What feels like fun to me, but work to others?
The mark of whether you are made for a task is not whether you love it but whether you can handle the pain of the task easier than most people. When are you enjoying yourself while other people are complaining? The work that hurts you less than it hurts others is the work you were made to do.

What makes me lose track of time?
Flow is the mental state you enter when you are so focused on the task at hand that the rest of the world fades away. This blend of happiness and peak performance is what athletes and performers experience when they are “in the zone.” It is nearly impossible to experience a flow state and not find the task satisfying at least to some degree.
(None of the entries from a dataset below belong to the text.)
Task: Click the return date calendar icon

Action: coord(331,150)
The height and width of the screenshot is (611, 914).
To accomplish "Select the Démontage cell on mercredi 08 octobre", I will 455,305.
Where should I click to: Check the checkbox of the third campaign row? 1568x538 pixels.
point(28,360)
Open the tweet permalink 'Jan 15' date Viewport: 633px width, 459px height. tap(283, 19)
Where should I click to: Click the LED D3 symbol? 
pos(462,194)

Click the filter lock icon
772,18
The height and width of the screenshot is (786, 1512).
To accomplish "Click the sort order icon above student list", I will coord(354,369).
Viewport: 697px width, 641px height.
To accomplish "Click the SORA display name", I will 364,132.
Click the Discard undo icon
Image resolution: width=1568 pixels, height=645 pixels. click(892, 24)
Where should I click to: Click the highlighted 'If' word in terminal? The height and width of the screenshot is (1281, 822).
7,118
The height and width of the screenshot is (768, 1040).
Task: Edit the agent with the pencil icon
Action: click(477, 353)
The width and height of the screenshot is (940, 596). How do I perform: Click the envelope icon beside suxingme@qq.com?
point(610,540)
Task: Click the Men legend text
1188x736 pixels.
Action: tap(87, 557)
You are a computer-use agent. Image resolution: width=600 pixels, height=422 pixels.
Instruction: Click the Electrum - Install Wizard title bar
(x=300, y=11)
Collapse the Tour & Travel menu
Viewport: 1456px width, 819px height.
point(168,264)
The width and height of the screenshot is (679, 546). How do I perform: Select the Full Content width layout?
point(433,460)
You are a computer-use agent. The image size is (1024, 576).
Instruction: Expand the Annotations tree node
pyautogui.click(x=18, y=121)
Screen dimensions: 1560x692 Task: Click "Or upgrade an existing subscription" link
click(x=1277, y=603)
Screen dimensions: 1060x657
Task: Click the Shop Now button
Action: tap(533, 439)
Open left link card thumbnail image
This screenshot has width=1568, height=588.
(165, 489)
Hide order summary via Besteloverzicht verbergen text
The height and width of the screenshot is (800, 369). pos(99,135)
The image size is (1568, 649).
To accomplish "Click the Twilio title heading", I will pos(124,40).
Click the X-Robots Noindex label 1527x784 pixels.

Where do I get greater returns than the average person?
We are continually comparing ourselves to those around us, and a behavior is more likely to be satisfying when the comparison is in our favor. When I started writing at jamesclear.com, my email list grew very quickly. I wasn’t quite sure what I was doing well, but I knew that results seemed to be coming faster for me than for some of my colleagues, which motivated me to keep writing.

What comes naturally to me?
For just a moment, ignore what you have been taught. Ignore what society has told you. Ignore what others expect of you. Look inside yourself and ask, “What feels natural to me? When have I felt alive? When have I felt like the real me?” No internal judgments or people-pleasing. No second-guessing or self-criticism. Just feelings of engagement and enjoyment. Whenever you feel authentic and genuine, you are headed in the right direction. Our genes do not eliminate the need for hard work. They clarify it. They tell us what to work hard on. Once we realize our strengths, we know where to spend our time and energy.

Of course, we must also allow for the possibility that God’s calling may not be aligned with our passion, in which case we must follow God not our heart. However, if God has given us gifts and passion in one direction, we must seriously ask if that’s what God is calling us to.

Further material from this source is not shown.